Merkel and Iran

During her trip to Israel, her first in more than four years, Merkel will receive an honorary doctorate from the University of Haifa at a ceremony on Thursday at the Israel Museum in recognition of her “groundbreaking leadership,” her opposition to antisemitism and her strengthening of scientific cooperation between Germany and Israel.

Chancellor Angela Merkel and Palestinian President Mahmoud Abbas arrive for a news conference at the Chancellery in Berlin, Germany, April 19, 2016. (photo credit: REUTERS)

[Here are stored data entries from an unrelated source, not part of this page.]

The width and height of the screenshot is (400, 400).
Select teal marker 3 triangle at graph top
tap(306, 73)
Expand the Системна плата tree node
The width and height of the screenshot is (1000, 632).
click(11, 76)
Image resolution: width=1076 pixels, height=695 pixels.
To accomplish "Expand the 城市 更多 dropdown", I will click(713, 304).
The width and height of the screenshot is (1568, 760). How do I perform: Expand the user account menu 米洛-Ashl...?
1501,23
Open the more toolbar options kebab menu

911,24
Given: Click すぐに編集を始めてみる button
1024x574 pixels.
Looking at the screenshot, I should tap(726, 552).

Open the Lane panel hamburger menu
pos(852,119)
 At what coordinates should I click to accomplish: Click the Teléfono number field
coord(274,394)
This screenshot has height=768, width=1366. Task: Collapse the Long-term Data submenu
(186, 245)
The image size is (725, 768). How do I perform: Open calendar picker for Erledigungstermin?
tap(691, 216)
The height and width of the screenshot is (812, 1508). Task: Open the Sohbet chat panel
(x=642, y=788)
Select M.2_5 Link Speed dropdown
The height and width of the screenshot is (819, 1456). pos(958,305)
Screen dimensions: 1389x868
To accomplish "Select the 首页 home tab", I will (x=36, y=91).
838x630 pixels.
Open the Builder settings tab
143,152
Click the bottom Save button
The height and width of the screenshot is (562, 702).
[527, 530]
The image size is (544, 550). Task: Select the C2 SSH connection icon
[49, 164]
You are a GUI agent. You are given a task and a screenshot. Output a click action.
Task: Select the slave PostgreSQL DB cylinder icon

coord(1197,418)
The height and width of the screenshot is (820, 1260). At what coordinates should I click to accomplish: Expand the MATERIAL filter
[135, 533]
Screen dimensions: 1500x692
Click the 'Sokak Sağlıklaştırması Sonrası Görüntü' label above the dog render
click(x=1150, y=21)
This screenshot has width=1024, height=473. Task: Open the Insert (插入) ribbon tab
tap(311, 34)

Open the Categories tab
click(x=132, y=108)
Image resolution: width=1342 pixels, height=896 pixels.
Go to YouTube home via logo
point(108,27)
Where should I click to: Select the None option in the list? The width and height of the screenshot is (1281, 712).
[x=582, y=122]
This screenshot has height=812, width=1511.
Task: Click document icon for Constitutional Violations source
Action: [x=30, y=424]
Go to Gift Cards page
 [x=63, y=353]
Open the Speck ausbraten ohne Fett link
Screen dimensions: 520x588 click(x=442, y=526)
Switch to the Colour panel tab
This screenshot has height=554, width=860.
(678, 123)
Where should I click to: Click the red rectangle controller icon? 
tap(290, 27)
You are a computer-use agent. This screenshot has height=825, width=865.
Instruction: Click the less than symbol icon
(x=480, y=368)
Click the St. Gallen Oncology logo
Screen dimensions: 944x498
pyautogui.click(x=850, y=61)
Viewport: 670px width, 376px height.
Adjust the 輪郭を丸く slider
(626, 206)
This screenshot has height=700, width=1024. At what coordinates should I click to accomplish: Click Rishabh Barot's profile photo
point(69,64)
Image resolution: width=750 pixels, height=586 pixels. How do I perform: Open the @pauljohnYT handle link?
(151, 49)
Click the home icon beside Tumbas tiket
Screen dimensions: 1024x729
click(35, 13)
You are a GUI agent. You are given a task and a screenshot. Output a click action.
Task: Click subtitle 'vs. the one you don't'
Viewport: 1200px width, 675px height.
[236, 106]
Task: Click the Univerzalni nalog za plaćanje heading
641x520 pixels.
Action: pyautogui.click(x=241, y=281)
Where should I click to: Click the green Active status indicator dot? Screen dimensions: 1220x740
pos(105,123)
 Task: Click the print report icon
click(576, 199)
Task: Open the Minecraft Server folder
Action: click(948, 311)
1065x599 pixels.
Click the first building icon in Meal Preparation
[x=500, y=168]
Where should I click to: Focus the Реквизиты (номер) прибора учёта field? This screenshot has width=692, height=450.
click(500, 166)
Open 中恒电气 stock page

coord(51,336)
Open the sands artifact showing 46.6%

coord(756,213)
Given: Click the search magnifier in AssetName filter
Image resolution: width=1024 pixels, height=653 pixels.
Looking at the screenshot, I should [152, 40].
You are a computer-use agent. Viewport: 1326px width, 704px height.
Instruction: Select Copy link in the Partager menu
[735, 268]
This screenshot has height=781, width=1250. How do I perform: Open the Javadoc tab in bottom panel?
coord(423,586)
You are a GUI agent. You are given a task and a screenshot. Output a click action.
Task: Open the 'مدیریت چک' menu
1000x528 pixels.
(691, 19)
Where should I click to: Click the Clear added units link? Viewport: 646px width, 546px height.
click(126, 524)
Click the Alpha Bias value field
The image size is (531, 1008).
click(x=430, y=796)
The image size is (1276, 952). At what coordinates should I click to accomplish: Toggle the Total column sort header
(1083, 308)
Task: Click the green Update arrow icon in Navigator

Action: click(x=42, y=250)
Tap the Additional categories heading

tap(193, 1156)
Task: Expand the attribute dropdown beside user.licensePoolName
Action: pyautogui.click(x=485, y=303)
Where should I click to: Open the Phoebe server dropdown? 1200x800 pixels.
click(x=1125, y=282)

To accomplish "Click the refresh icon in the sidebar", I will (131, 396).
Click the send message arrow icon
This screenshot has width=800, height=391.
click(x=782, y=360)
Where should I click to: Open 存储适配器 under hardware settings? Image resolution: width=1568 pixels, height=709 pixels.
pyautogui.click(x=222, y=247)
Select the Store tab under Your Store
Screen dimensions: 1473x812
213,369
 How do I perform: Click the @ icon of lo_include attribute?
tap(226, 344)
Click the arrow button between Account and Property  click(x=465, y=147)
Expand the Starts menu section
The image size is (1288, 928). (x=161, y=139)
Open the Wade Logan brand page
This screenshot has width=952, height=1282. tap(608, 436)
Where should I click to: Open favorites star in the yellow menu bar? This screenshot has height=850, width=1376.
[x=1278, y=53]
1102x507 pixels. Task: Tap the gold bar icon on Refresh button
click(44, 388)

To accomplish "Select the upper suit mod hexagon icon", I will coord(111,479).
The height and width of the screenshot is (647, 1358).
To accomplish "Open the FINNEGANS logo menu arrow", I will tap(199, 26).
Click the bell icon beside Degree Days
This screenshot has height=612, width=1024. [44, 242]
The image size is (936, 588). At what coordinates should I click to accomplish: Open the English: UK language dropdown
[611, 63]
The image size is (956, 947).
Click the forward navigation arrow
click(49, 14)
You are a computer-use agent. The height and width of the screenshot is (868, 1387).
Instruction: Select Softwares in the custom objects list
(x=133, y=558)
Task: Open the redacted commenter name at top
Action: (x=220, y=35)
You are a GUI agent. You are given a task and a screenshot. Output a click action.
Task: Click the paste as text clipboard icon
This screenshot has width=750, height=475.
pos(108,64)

Chancellor Angela Merkel and Palestinian President Mahmoud Abbas arrive for a news conference at the Chancellery in Berlin, Germany, April 19, 2016.
(photo credit: REUTERS)
German Chancellor Angela Merkel is set to begin a two-day visit to Israel on Wednesday, and her country’s perturbing policy on Iran is likely to top the agenda in her meetings with Israeli leaders. In a video podcast last week, Merkel stressed that Germany and Israel share a unique relationship, but she was silent about Berlin’s continued support for the 2015 Iran nuclear deal and Germany’s growing trade with Tehran, despite Iran’s repeated calls for Israel’s destruction and its support of terrorist groups in groups in the Middle East.
“A unique relationship connects Germany and Israel,” Merkel said in advance of this week’s seventh German-Israel joint cabinet consultation in Jerusalem. “We can be grateful that we are today close partners and friends.”
But as Jerusalem Post correspondent Benjamin Weinthal reported, Merkel and her foreign minister, Heiko Maas, also back the European Union’s “special purpose vehicle (SPV)” mechanism to permit financial transactions with Iran. The SPV undercuts the US financial sanctions on Iran’s regime that are due to go into effect on November 5.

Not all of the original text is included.